Bei unserem ausländischen Thema Italien haben wir gleich mit einem Extrem begonnen, dem Aosta-Tal, das in Italien die kleinste politische Region wie auch das kleinste Wein-Gebiet ist. Das Aosta-Tal ist eine der drei autonomen Regionen Italiens, denn bis 1861 gehörte es zu Savoyen bzw. Frankreich und hat aufgrund dieser Vergangenheit auch Französisch als zweite Amtssprache.
Der Weinbau wurde schon vor den Römern von der dortigen Urbevölkerung betrieben. Allerdings ist aufgrund der klimatischen und geografischen Situation ein Weinbau nur unter sehr erschwerten Bedingungen möglich. So ist auch die Anbaufläche von ca. 3000 ha am Ende des 19.Jahrhunders auf heute etwa 486 ha geschrumpft. Die Weinberge ziehen sich beidseitig am Ufer der Dora Baltea über 90 km entlang auf einer Höhe zwischen 300m und 1200 m.
Das gesamte Aosta-Tal gehört weinbaumäßig zur DOC „Valle d’Aosta“ und wird in sieben Subbereiche untergliedert (von Süden nach Norden).
* Donnas – Südlichstes Anbaugebiet
* Arnad-Montjovet – im Südosten
* Chambave im Osten
* Nus – sehr kleiner Anbaubereich im Nordosten
* Torrette –die größte Region um Aosta
* Enfer d’Arvier im Nordwesten
* Morgex-La Salle im äußersten Nordwesten auf 900m bis 1200m
Die Rebsorten:
Weiß:
Petit Arvin
Nus Malvoisie (lokale Variante von Grauburgunder )
Muscat Blanc
Prie Blanc
Daneben noch Müller Thurgau, Chardonnay u.a.
Rot:
Picotendro (Nebbiolo)
Petit Rouge
Vin de Nus
Fumin
Cornalin
Mayolet
daneben noch Spätburgunder, Syrah, Gamay, Freisa, Neyret, Dolcetto u.a.
Unsere Weinprobe startete im äußersten Westen mit Weißweinen und ging dann die Dora Baltea abwärts nach Süden, um mit den Rotweinen wieder nach Norden zurückzukommen.

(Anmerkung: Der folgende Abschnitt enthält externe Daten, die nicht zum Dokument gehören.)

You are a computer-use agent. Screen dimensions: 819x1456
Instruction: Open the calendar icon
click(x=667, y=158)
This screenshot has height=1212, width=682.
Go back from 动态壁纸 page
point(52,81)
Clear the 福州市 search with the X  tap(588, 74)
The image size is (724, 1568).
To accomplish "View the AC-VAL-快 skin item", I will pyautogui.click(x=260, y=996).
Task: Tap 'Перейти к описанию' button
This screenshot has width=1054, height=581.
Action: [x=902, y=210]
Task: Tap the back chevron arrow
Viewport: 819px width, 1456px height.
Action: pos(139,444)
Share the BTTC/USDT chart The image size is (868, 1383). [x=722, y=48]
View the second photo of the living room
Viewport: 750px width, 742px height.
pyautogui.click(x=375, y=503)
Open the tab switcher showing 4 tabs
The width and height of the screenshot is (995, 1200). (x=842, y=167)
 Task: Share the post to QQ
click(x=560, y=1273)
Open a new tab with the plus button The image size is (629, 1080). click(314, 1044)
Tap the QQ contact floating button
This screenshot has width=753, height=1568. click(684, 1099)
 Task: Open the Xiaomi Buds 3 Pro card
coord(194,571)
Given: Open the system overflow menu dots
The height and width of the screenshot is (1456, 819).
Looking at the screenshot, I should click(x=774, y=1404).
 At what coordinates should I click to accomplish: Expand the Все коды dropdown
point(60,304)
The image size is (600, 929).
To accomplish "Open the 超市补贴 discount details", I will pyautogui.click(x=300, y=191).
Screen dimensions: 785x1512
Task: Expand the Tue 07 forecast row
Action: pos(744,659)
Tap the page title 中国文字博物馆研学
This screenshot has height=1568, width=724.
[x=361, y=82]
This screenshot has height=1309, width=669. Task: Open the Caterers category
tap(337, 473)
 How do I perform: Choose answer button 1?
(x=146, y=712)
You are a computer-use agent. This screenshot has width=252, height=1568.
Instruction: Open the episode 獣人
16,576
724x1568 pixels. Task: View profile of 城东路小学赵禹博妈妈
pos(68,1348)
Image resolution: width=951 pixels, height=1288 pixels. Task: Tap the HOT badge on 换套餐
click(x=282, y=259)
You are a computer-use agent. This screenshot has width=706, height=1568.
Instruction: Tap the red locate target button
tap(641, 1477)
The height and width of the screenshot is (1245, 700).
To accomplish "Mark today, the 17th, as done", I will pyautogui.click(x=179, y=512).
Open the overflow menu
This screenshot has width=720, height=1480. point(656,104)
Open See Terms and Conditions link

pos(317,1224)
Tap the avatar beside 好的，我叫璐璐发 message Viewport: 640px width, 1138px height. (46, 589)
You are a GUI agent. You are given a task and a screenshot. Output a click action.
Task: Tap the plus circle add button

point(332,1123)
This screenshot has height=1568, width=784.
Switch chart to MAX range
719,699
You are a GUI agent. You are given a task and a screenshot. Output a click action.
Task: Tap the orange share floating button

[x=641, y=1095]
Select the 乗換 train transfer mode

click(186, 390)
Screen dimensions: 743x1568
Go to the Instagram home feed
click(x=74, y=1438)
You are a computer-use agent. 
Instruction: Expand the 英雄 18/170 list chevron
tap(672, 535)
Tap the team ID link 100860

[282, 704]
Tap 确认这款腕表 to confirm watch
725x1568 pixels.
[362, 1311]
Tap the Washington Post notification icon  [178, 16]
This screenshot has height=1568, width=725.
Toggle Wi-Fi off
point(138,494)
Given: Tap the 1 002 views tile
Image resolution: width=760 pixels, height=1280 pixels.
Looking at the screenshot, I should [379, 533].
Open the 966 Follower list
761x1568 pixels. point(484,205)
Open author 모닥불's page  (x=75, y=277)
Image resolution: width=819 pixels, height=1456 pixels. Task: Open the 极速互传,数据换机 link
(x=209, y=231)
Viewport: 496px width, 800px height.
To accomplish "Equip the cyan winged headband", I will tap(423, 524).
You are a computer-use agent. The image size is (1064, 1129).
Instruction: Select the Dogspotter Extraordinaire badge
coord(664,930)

Daher stammte der erste Wein aus der Unterregion Morgex – La Salle. Hier wir die Prie Blanc als autochthone Rebe angebaut. Aufgrund der kühlen Lageblieb sie von der Reblaus Katastrophe verschont und wird deshalb noch wurzelecht angepflanzt. Vor 20 Jahren wäre die dortige Winzergenossenschaft der einzige Vermarkter dieser Weine gewesen, aber heute vermarkten etwa 5 weitere Winzer ihre Weine selbst. Einer von Ihnen ist Ermes Pavese, von dem der 2014’er Blanc de Morgex stammte. Entsprechend der höhen Lage zeigte dieser Wein deutlich mehr Säure und eine etwas schlankere Struktur. Im Vergleich zu einer Verkostung im Vorjahr war der Wein allerdings schon viel weicher und reifer geworden.
Die nächsten vier Weine stammten von der Petit Arvin als wichtigster weißer Rebsorte des Aosta-Tals. Auch die Petit Arvin sie ist eine typische Traube des italienisch-schweizer Alpenraumes.
Der erste Wein, der 2014’er Petit Arvin, „Vigne Rovetta“ kam vom Weingut Grosjean. Obwohl er als Lagenwein ausgezeichnet war, präsentierte er sich recht leicht und einfach. Seit seiner Abfüllung im letzten Jahr hatte er schon deutlich an Frische und Klarheit verloren.
Der zweite Wein, der 2014’er Petit Arvin vom Weingut Les Cretes war dann klarer und frischer als sein Vorgänger und zeigte sehr zarte Anklänge an Holz. Das Weingut ist mit 25 h das größte private Weingut im Aosta-Tal.
Der dritte Wein, ein 2013’er Petit Arvin vom Weingut Chateau Feuilett zeigte mehr Struktur und Fülle aber auch Reife, da der Jahrgang 2013 das bessere Wetter hatte und daher reifere, vollere Wein gab.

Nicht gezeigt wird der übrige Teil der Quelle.